To do:
Carry on the article about Black women changing the face of outdoor recreation, starting right after its final sentence.

‘We Do That Too:’ These Black Women Are Changing The Face of Outdoorwomanship —Here’s How
Tanya Walker, Missy Wilson

“Black people don’t do that kind of stuff.”

How many times have you heard that when the topic of outdoor activity comes up? If the answer is often, unfortunately you’re not alone.

The “nature gap,” referring to disparate diversity in outdoor recreation generated buzz a few years as the world awakened to the massive injustices Black people had been facing for years. A few years ago more than 50 CEOs of outdoor retailers pledged further diversity and inclusion in the white dominated space due to a public outcry of exclusionary practices. But, this issue didn’t make itself.

Studies show that BIPOC aren’t as likely to visit public parks and participate in outdoor recreation when compared to their White counterparts.

Missy Wilson, however, can’t relate.

Since she was a little girl, she said she always loved being in nature, something that her family encouraged. “I come from a kind of outdoorsy family,” the Marietta, Georgia native shared with Essence. “My aunt loved being outside, so she introduced me to a lot of things.”

Although Wilson said she enjoys all forms of outdoor activity, kayaking was what resonated the most with her. “The first time I went kayaking, actually, I went canoeing, at a summer camp just outside of Atlanta,” she explained. “It was the most fun I can remember having as a kid.”

Shortly after, Wilson’s mother rented her a canoe, sparking her love for the aquatic activity.

“I bought my own canoe in college, that’s how much I loved it,” she said. “I really craved being on the water and paddling, and it was just so much fun and relaxing, which was key for me even back then.”

Her connection to the sport was what made her eventual move to Texas more difficult than she imagined, mostly due to the lack of access to a Black kayaker community. “I completely neglected it when I was no longer in Georgia which really affected me.”

It wasn’t until the pandemic hit did she decide to reignite her passion for the outdoors, but she needed to secure a network of support first. That’s what she found in a cursory Google search, she said.

“I just typed in black women who kayak and that’s how I found Black Women Who Kayak+,” Wilson said. “I was so excited to find them that I drove from Houston to Austin to participate in the event they were hosting,” a feat that should be applauded since it was a three hour drive.

Dataset items:

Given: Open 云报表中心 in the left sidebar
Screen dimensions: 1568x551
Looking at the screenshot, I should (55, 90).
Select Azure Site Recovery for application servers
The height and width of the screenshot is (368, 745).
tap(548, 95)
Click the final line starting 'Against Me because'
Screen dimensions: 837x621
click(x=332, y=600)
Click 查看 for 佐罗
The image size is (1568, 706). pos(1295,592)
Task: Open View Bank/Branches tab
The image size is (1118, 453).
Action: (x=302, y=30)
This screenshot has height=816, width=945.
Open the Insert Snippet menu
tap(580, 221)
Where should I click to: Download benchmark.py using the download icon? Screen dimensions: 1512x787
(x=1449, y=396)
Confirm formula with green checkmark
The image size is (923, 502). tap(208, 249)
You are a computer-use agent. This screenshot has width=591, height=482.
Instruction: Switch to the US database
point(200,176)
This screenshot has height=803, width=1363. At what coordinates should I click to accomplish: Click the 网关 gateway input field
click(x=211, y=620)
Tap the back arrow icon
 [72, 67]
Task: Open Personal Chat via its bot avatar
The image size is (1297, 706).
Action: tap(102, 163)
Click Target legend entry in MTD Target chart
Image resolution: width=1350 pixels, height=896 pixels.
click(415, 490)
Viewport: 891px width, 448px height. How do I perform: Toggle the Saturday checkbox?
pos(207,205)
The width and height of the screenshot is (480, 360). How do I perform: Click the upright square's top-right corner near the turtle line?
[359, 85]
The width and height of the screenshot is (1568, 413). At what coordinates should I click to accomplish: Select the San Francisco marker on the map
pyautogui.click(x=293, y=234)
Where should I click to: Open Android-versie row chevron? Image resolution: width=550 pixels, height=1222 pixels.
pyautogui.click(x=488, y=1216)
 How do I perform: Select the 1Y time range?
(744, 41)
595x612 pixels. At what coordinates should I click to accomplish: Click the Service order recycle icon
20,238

Exercise output:
Founded by fellow nature lover Tanya Walker, Black Women Who Kayak+ is an empowerment platform that connects like-minded Black women to each other and outdoor adventures. What started as a Facebook group has grown into a movement. “I had been kayaking for at least over 18 years,” Walker shared. She said she discovered the activity after a spiritual leader introduced her at a camp in her senior year of high school. “They kind of wanted to pluck me out of my environment and introduce me to something that Black girls like me didn’t always get to experience.”

Like Wilson, that early exposure grew into a life-long love. But for years, Walker noticed there weren’t many around that looked like her.

“It just so happened I started seeing more people of color out on the water after the pandemic,” she explained. “And then it just seemed like there was an opportunity to start this group.”

Now, the group has garnered the attention and support of the team at Grape Nuts. After Walker posted a GoFundMe page to raise funds to support group members’ excursions through Alaska, she was shocked to see the $12,500 goal had been met. “I thought it was a joke at first,” Walker said laughingly. Turns out, the brand found her page and donated the funds in honor of Women’s History Month and in an effort to amplify diversity in outdoor activity.

“It was such an honor that out of all the organizations they could’ve chosen, they saw us,” Walker said.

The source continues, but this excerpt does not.